-- Start RECORDED DATA --

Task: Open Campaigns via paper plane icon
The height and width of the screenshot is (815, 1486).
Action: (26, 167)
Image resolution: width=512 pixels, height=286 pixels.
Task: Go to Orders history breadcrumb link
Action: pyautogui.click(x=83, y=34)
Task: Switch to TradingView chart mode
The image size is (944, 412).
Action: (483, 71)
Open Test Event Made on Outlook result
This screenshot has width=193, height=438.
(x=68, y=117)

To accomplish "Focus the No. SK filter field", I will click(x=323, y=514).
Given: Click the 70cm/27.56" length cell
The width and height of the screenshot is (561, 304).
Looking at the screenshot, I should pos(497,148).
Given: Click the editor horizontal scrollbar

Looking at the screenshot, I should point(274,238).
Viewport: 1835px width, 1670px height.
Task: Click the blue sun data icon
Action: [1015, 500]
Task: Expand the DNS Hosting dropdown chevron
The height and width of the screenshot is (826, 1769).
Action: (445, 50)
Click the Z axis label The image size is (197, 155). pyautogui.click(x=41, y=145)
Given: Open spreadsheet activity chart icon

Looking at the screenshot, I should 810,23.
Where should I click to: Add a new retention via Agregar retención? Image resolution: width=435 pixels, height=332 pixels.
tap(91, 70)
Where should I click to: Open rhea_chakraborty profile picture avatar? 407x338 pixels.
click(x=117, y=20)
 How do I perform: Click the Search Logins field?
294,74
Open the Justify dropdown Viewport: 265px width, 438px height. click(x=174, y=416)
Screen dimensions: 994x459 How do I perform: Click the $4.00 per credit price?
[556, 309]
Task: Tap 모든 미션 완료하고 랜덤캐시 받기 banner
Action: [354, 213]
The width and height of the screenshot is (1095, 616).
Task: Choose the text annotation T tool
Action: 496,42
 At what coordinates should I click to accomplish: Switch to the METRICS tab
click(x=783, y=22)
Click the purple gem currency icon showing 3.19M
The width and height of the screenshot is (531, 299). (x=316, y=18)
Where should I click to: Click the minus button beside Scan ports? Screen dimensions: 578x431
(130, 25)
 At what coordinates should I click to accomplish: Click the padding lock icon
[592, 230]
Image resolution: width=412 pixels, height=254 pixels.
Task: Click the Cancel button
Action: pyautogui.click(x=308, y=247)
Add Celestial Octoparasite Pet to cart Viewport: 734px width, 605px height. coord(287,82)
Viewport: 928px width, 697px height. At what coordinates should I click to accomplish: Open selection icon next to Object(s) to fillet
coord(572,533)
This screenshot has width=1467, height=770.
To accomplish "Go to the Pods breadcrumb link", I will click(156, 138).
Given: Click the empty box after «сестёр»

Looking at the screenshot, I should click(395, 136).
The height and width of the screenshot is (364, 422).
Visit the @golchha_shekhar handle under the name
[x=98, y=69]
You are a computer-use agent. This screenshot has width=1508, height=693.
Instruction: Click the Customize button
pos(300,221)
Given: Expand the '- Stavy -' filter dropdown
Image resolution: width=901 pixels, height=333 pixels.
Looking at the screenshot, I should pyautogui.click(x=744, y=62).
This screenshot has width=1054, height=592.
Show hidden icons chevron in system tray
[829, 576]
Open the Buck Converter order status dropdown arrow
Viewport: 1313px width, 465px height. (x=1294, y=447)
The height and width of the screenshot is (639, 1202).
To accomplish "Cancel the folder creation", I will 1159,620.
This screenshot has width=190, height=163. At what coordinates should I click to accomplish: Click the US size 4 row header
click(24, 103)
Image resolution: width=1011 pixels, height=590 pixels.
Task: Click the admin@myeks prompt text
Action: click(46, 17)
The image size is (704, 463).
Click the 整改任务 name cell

-- End RECORDED DATA --

## WHAT THE TASK ASKS
Could you output the lines of the material above as a JSON list of strings, one string per line and blank lines omitted, starting at the line containing "You are a computer-use" and running up to and including the line containing "I will 1159,620."?

## RESULT
[
  "You are a computer-use agent. This screenshot has width=1508, height=693.",
  "Instruction: Click the Customize button",
  "pos(300,221)",
  "Given: Expand the '- Stavy -' filter dropdown",
  "Image resolution: width=901 pixels, height=333 pixels.",
  "Looking at the screenshot, I should pyautogui.click(x=744, y=62).",
  "This screenshot has width=1054, height=592.",
  "Show hidden icons chevron in system tray",
  "[829, 576]",
  "Open the Buck Converter order status dropdown arrow",
  "Viewport: 1313px width, 465px height. (x=1294, y=447)",
  "The height and width of the screenshot is (639, 1202).",
  "To accomplish \"Cancel the folder creation\", I will 1159,620."
]